THE DATA START
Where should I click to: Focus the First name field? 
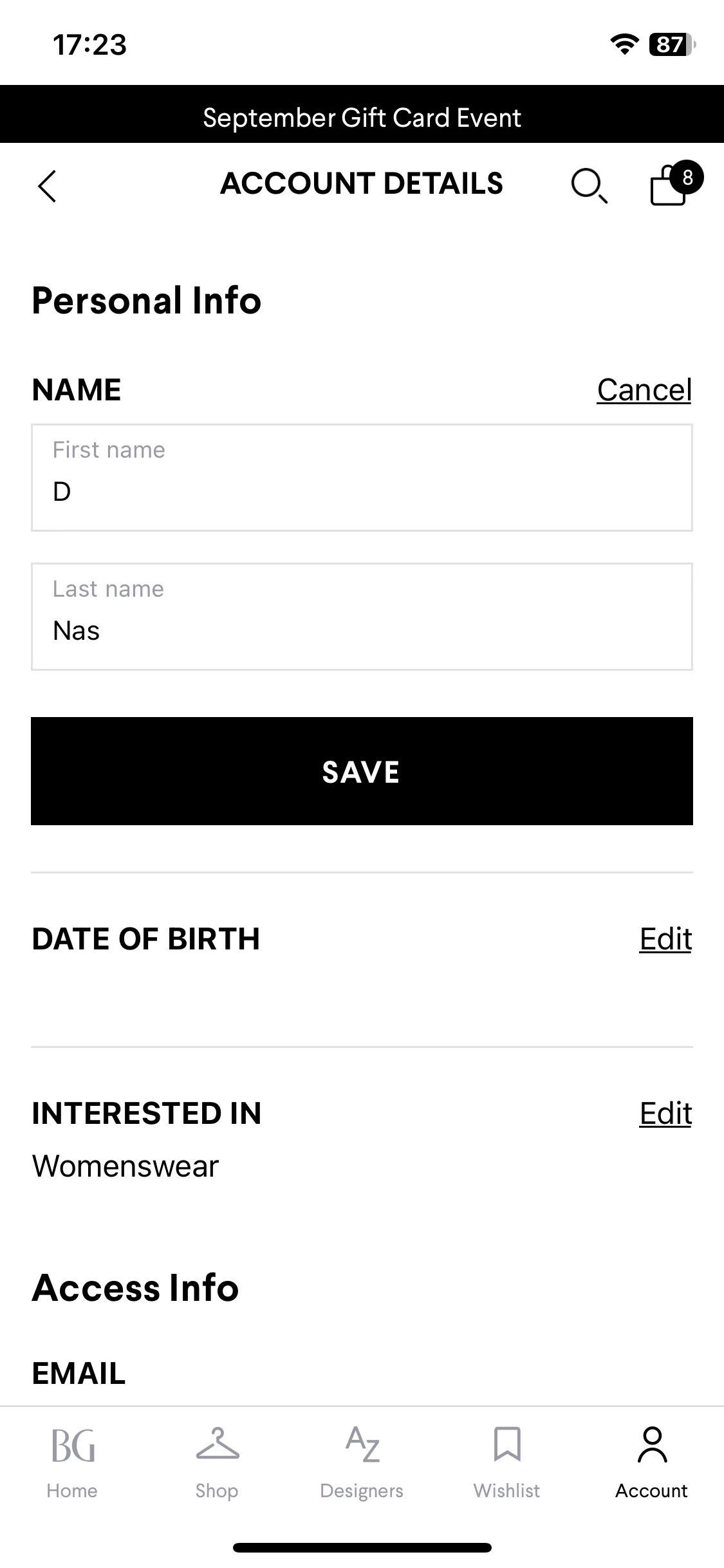pos(362,478)
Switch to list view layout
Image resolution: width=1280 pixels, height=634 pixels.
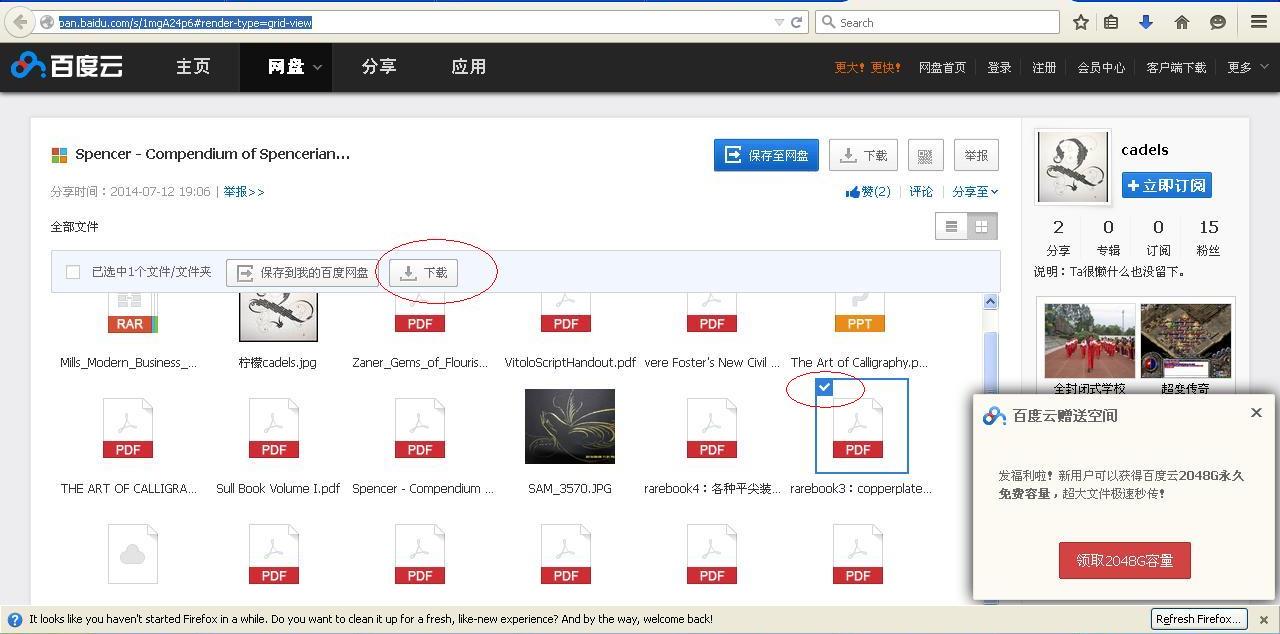tap(951, 226)
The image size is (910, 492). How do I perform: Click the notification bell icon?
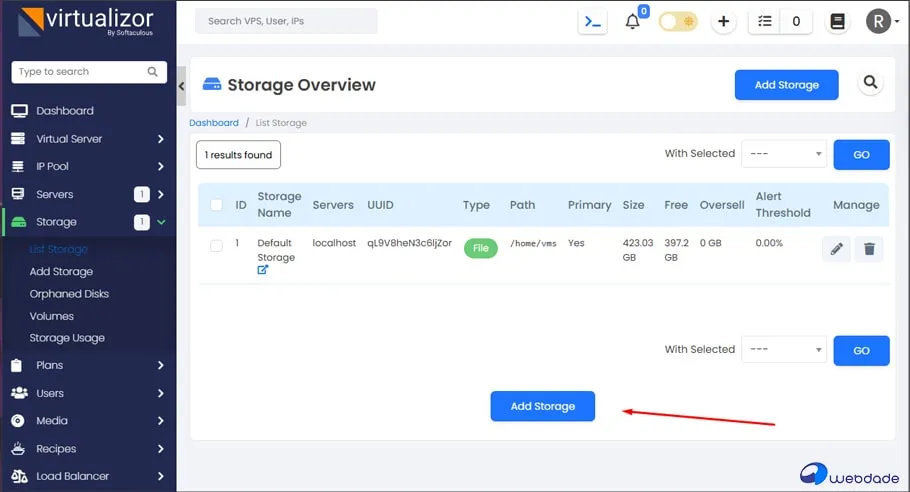coord(632,22)
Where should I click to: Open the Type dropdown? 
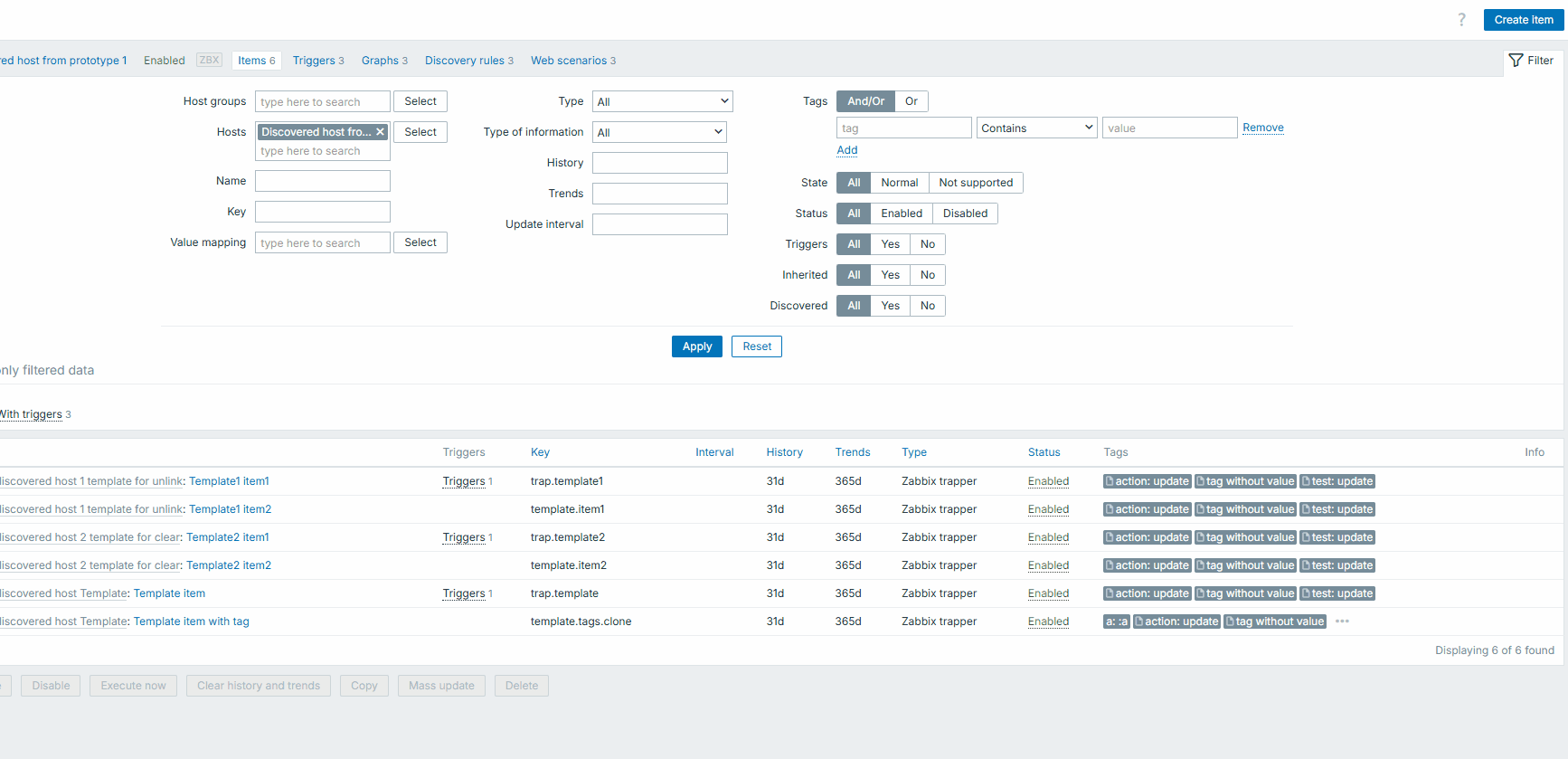coord(662,101)
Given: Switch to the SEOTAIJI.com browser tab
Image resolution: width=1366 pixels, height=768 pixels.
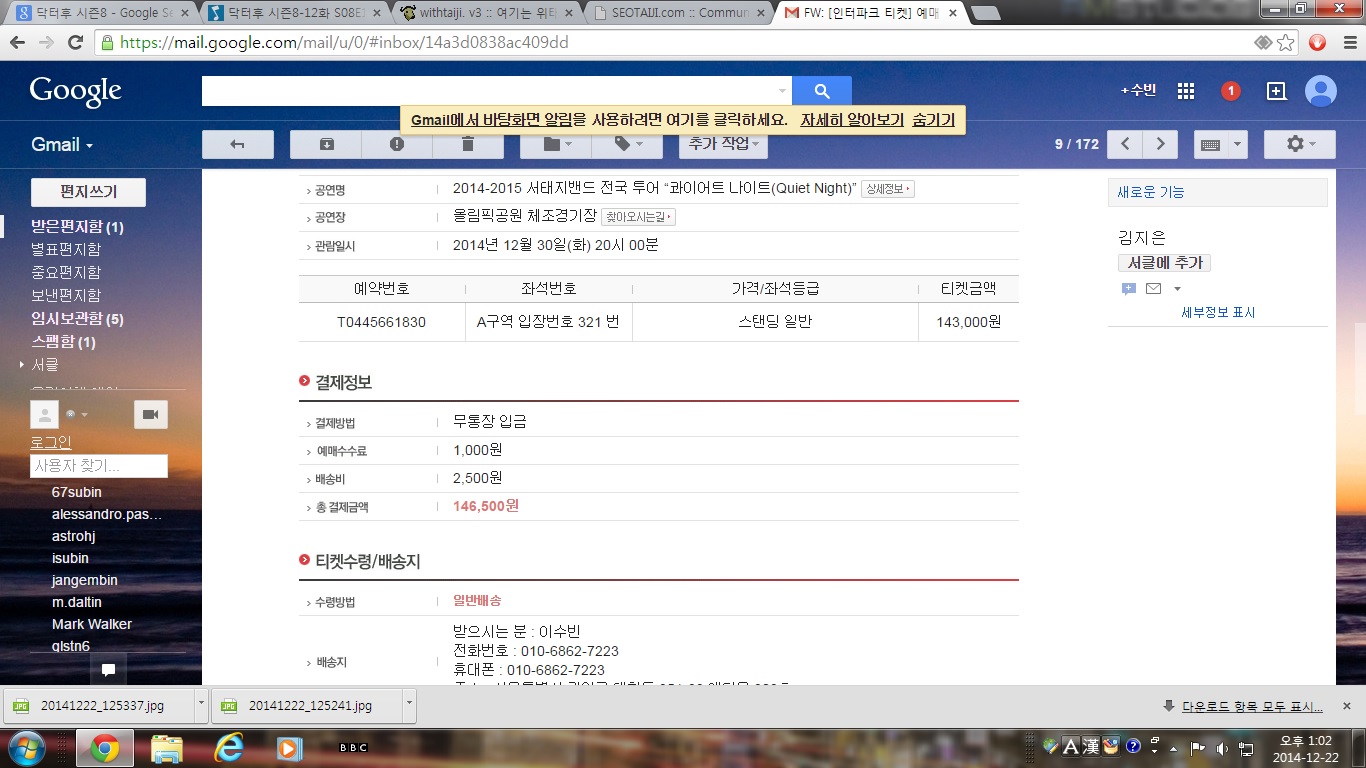Looking at the screenshot, I should [678, 13].
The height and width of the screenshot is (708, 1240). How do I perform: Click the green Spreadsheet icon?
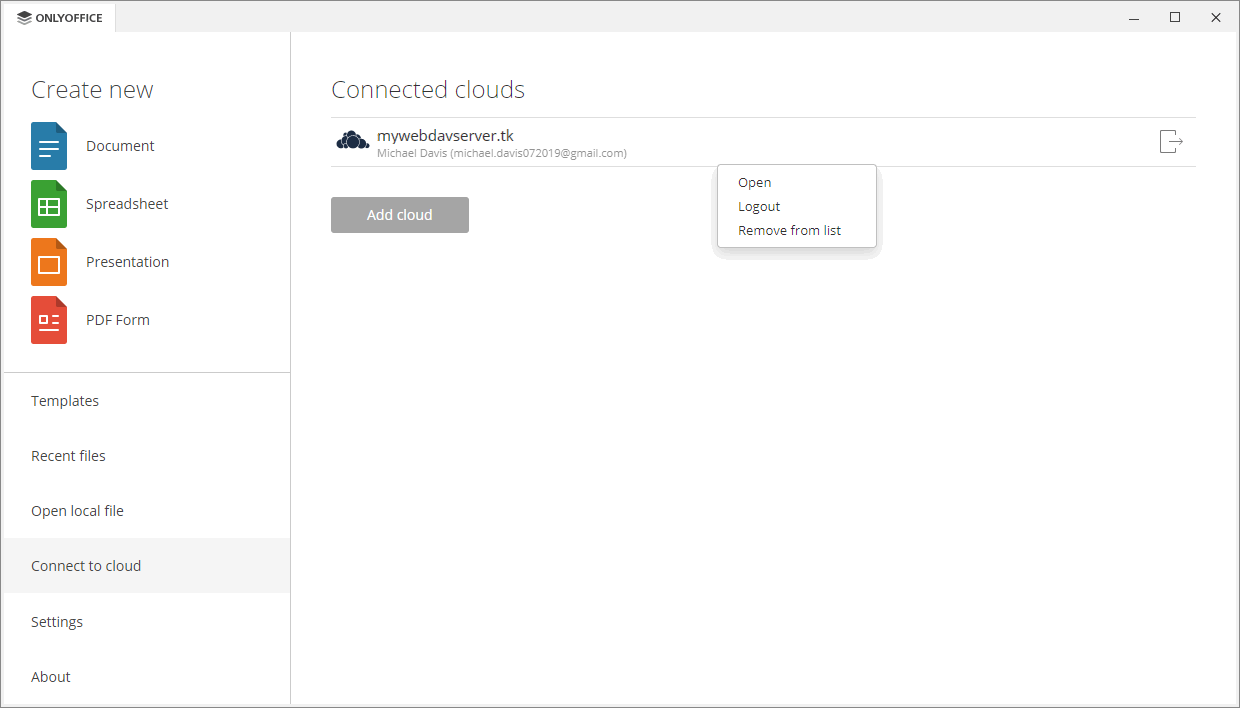pos(48,203)
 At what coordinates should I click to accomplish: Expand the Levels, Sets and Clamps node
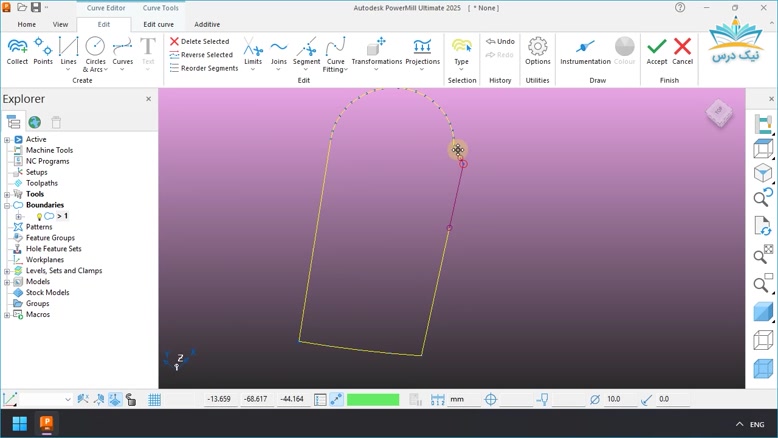point(7,271)
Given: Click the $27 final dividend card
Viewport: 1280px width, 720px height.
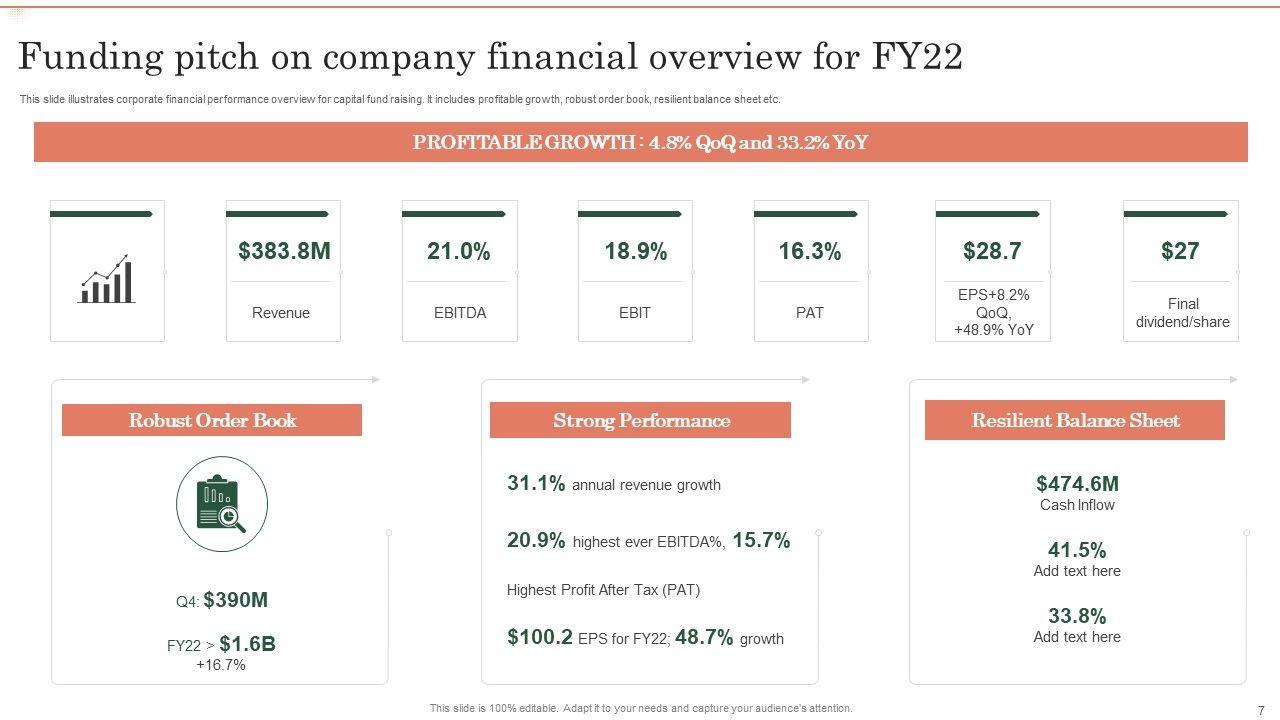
THE DATA END
** PROBLEM TO WORK ON **
Pictures aside, transcribe exactly the lines from the line containing "Where should I click to: Open" through the final line of the material above.

** TASK SOLUTION **
Where should I click to: Open the Type dropdown? 
coord(662,101)
Given: Switch to the SEOTAIJI.com browser tab
Image resolution: width=1366 pixels, height=768 pixels.
Looking at the screenshot, I should [678, 13].
The height and width of the screenshot is (708, 1240). How do I perform: Click the green Spreadsheet icon?
pos(48,203)
 At what coordinates should I click to accomplish: Expand the Levels, Sets and Clamps node
point(7,271)
Given: Click the $27 final dividend card
Viewport: 1280px width, 720px height.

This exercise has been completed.